27Autre grand chantier de l’Union où les Allemands se sont continuellement montrés sceptiques et hostiles : l’élargissement. En 2003, 76 % des Allemands (68 % des Allemands de l’Est) insistaient sur le fait que pour eux, l’approfondissement des structures européennes devait avoir la priorité par rapport à l’élargissement de l’Union. 54 % (contre 19 %) partageaient l’avis selon lequel l’élargissement allait affaiblir l’Union sur le plan politique et économique. Mais surtout, interrogés sur les candidats potentiels pour une intégration dans l’Union, seulement 35 % des Allemands se sont prononcés en faveur de l’entrée des Polonais dans l’Union, 34 % étaient favorables à l’adhésion des Tchèques et seulement 27 % à celle des Turcs33. L’hostilité des Allemands à l’égard de l’élargissement à l’Est s’est encore confirmée à la veille de l’entrée dans l’Union des pays ex-communistes. Ainsi, en avril 2004, 65 % des Allemands (contre 14 %) ont estimé que l’élargissement de l’UE comportait avant tout des risques pour l’Union et pour l’Allemagne. 75 % s’attendaient à un accroissement des charges financières pour la République fédérale et les deux tiers des Allemands anticipaient une montée de l’immigration venant de l’Est, une accentuation de l’insécurité et de la criminalité organisée, tout en craignant une montée des délocalisations au profit des nouveaux adhérents. Que l’Allemagne, placée au cœur de l’Europe, pouvait éventuellement tirer profit de l’élargissement était une idée partagée par seulement 16 % des Allemands. En revanche, 69 % des Allemands considéraient, en 2004, que l’élargissement intervenait trop tôt et 78 % des personnes interrogées se prononçaient pour un approfondissement de l’Europe des Quinze, favorisant clairement la coopération politique entre ces derniers par rapport à l’ouverture de l’Union aux pays de l’Est. De même, une large majorité des Allemands est restée hostile à l’adhésion de la Turquie. Enfin, s’ils étaient majoritairement favorables à un approfondissement de l’Union (à 15 !), seulement 44 % des Allemands approuvaient le projet de l’Union européenne au printemps 2004 (contre 19 %), près de 40 % n’ayant pas d’opinion à l’égard de cette question. En revanche, ils étaient 69 % à souhaiter que la ratification du traité de Constitution soit soumise, en Allemagne, à un référendum – souhait non exaucé par le gouvernement fédéral34.

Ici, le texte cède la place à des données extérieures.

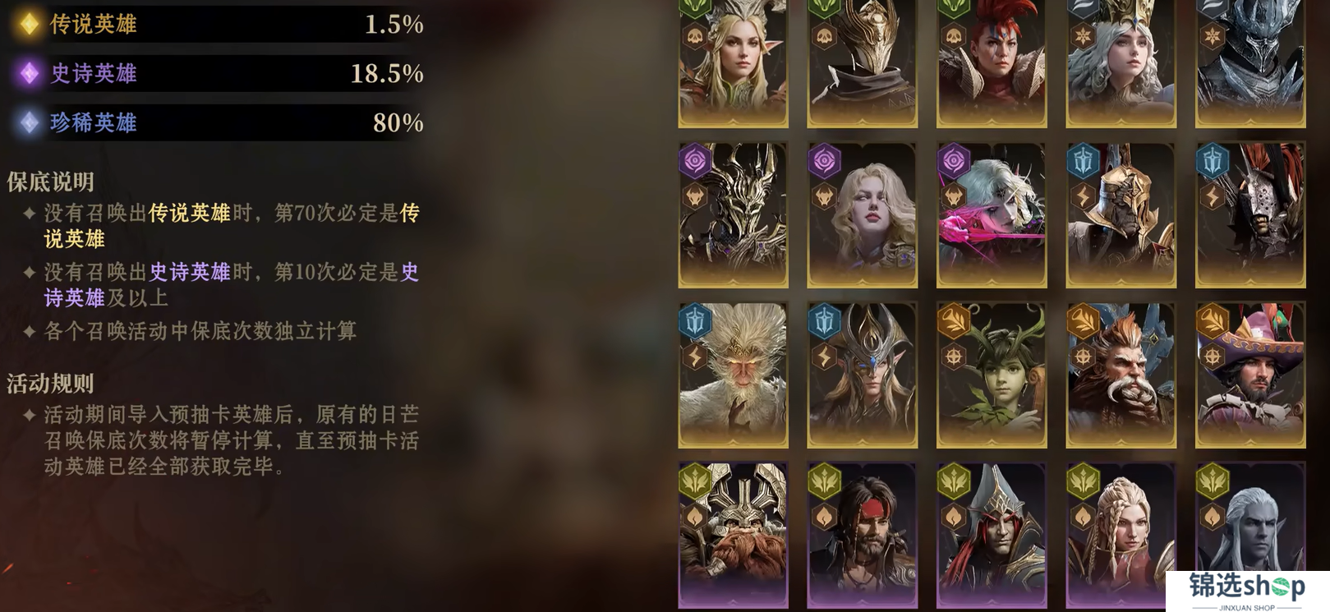This screenshot has height=612, width=1330.
Task: Open the golden crested helmet knight card
Action: click(x=1121, y=215)
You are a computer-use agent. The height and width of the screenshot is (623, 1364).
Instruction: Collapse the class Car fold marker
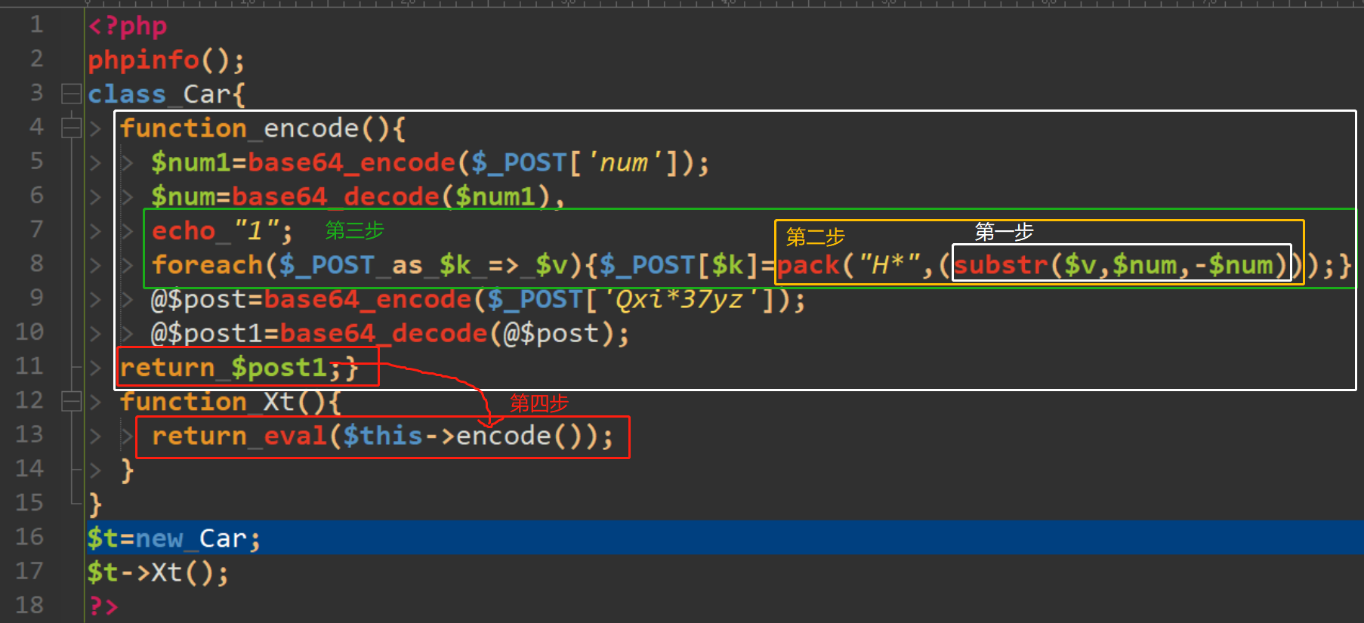pyautogui.click(x=71, y=94)
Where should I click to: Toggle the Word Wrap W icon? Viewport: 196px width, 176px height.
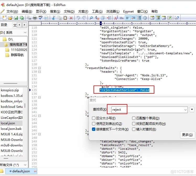pos(127,18)
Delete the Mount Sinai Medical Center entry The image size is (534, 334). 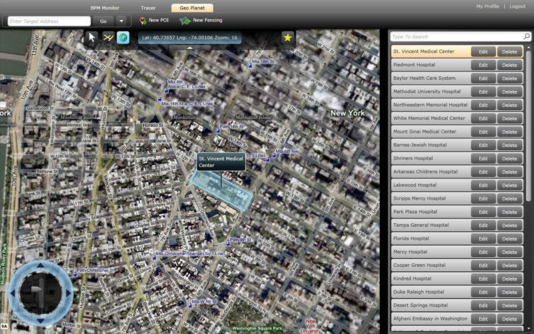[x=509, y=132]
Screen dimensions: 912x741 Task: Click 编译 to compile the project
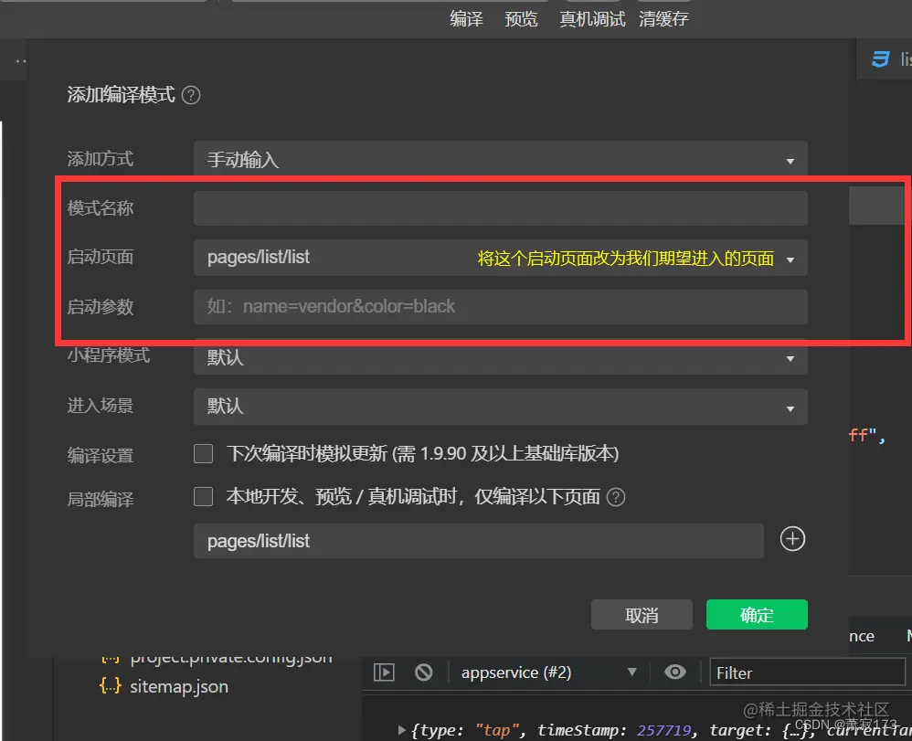point(466,18)
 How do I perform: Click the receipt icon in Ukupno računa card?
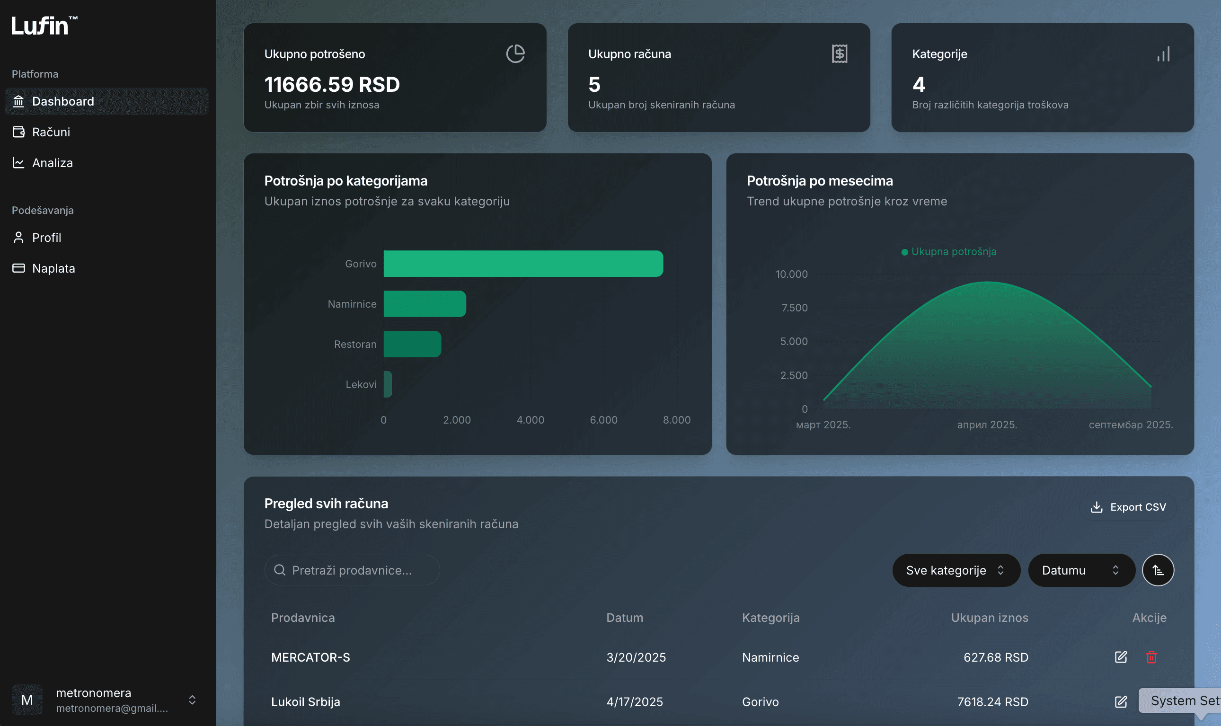(x=839, y=54)
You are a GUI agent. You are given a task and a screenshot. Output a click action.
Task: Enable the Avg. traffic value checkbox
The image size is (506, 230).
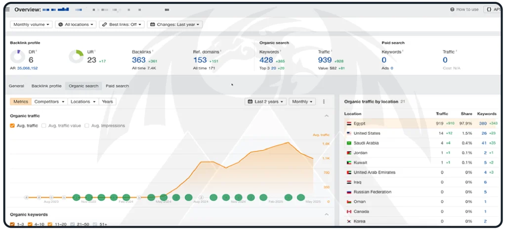coord(44,126)
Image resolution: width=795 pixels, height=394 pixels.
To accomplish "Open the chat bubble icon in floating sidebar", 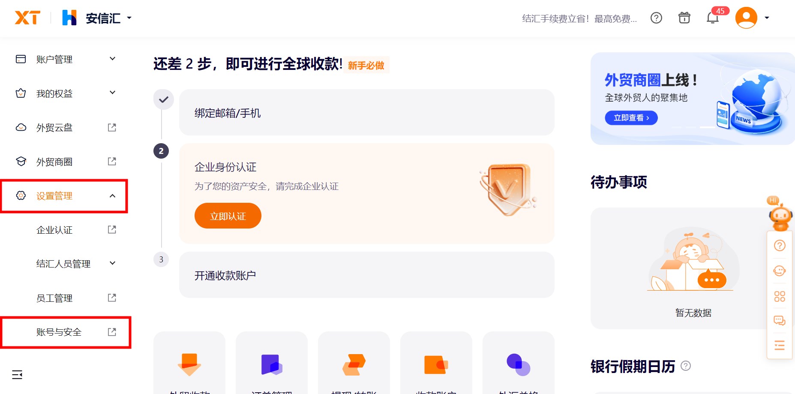I will point(780,320).
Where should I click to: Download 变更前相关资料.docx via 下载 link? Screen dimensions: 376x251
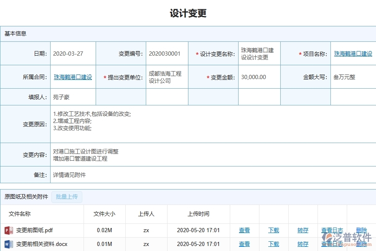(273, 244)
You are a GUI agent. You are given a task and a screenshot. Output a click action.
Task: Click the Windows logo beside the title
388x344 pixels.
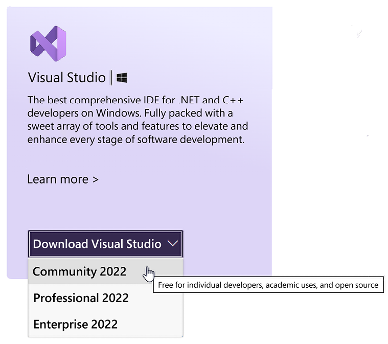point(122,78)
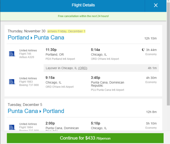Click the 2:00p return departure time
Image resolution: width=170 pixels, height=144 pixels.
(x=50, y=123)
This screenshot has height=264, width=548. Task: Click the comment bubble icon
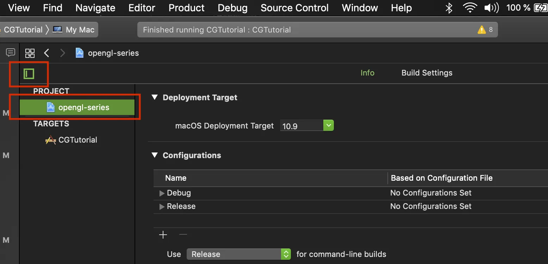pos(11,53)
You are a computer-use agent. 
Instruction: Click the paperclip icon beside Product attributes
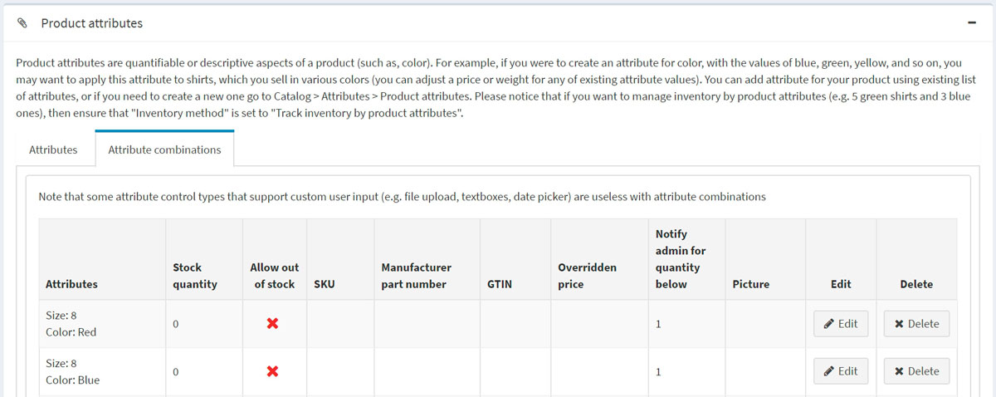point(22,23)
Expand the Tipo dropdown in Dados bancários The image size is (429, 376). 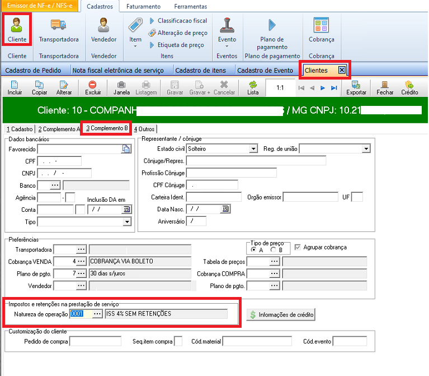click(127, 222)
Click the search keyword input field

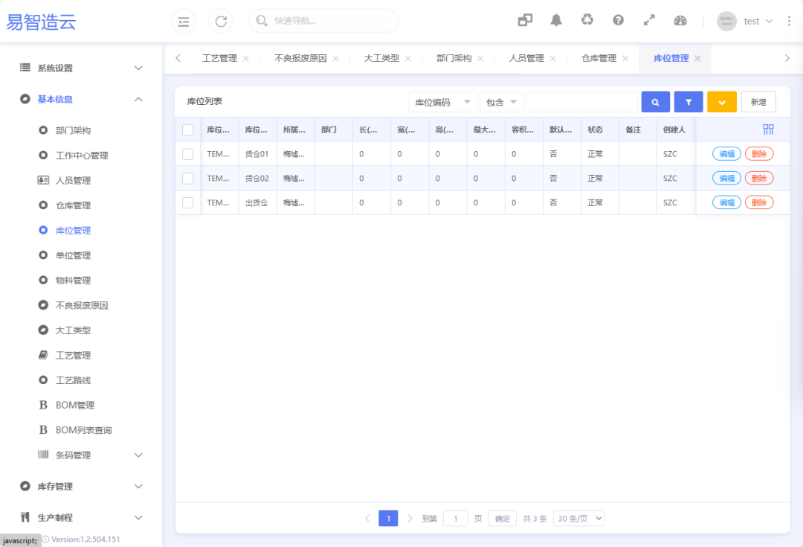click(x=581, y=102)
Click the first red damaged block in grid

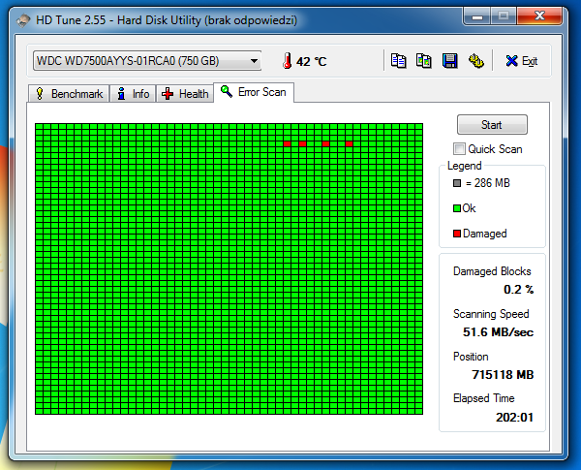[x=288, y=144]
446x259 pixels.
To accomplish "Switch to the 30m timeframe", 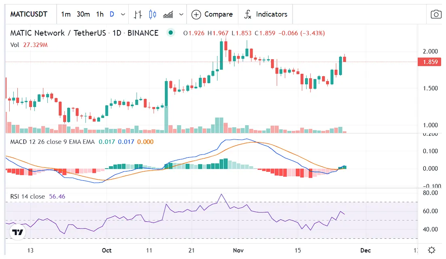I will click(83, 14).

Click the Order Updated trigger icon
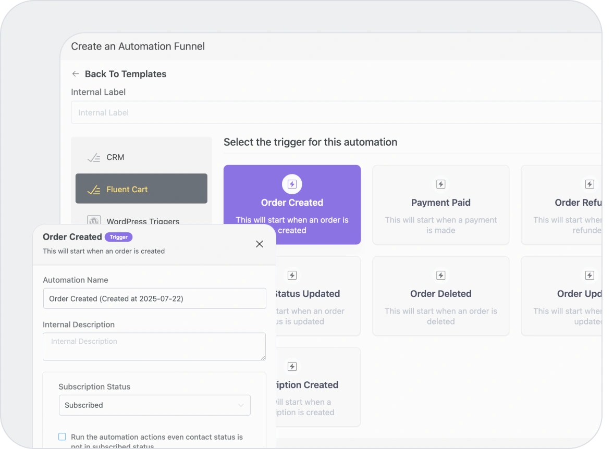click(590, 275)
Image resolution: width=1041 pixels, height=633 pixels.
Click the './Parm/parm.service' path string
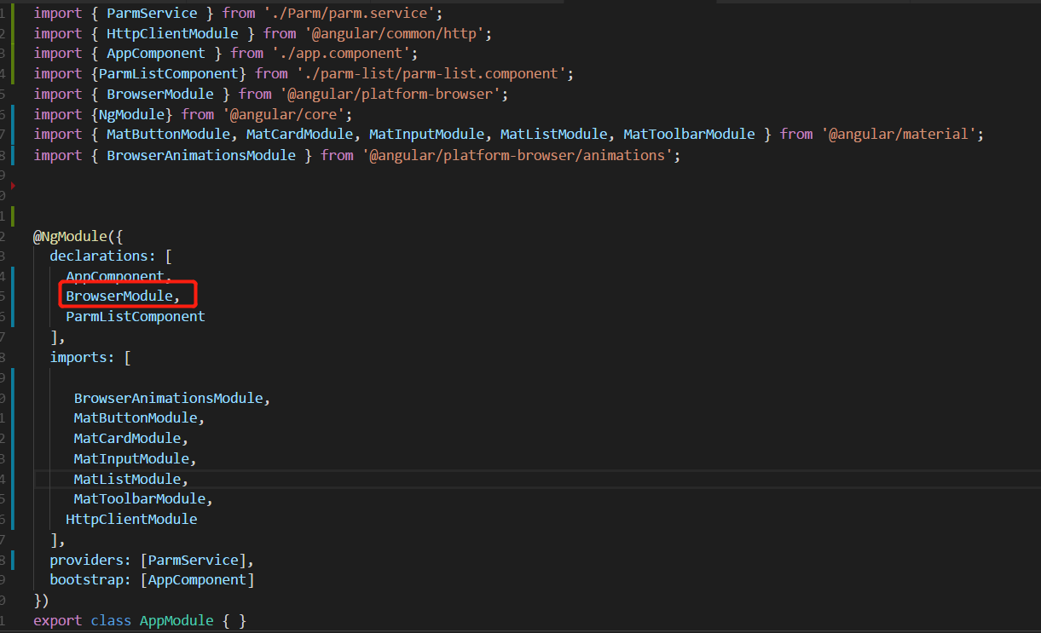click(x=353, y=13)

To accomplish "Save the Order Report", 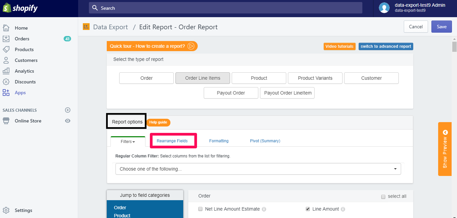I will pos(441,26).
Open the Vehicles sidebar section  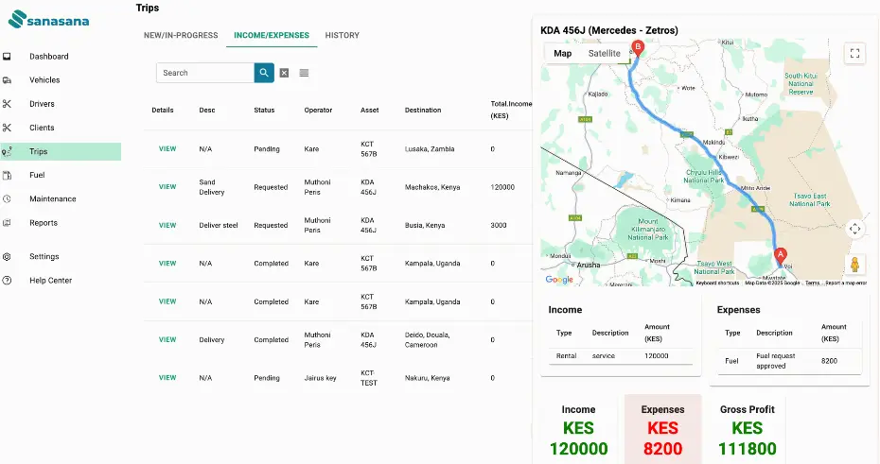pyautogui.click(x=44, y=80)

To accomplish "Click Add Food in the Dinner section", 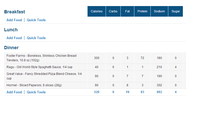I will 14,92.
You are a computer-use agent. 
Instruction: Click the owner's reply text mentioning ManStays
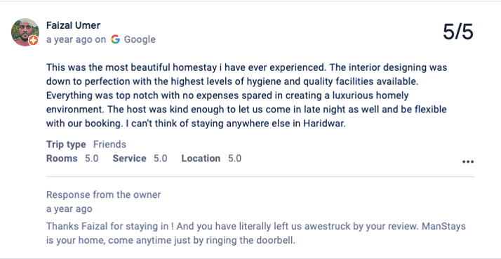(256, 233)
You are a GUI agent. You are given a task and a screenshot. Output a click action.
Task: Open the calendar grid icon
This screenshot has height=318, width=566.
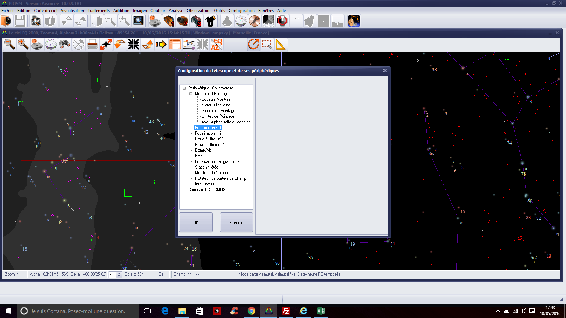click(x=175, y=45)
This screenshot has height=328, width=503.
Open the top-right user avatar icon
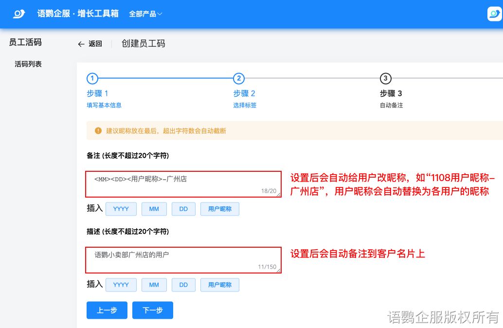(494, 14)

Conclusion : quel avenir européen pour l’Allemagne ?
28Existe-t-il un modèle allemand pour l’Europe, ou un modèle européen pour l’Allemagne ? La réponse à cette question n’est pas simple. Force est de constater qu’à aucun moment depuis les années 1950, les Allemands n’ont eu de projet définitif et clairement circonscrit pour l’Europe. Ils se sont en permanence adaptés à l’évolution de la construction européenne en intégrant dans leur politique les enjeux du contexte international. Ce n’est pas le modèle d’une Europe supranationale s’appuyant sur une architecture institutionnelle définie et définitive qui a guidé l’approche communautaire de l’Allemagne, mais une volonté de réconciliation avec les voisins occidentaux, les défis de la guerre froide, les conséquences de la chute du mur de Berlin et la nouvelle donne de l’après-11 septembre.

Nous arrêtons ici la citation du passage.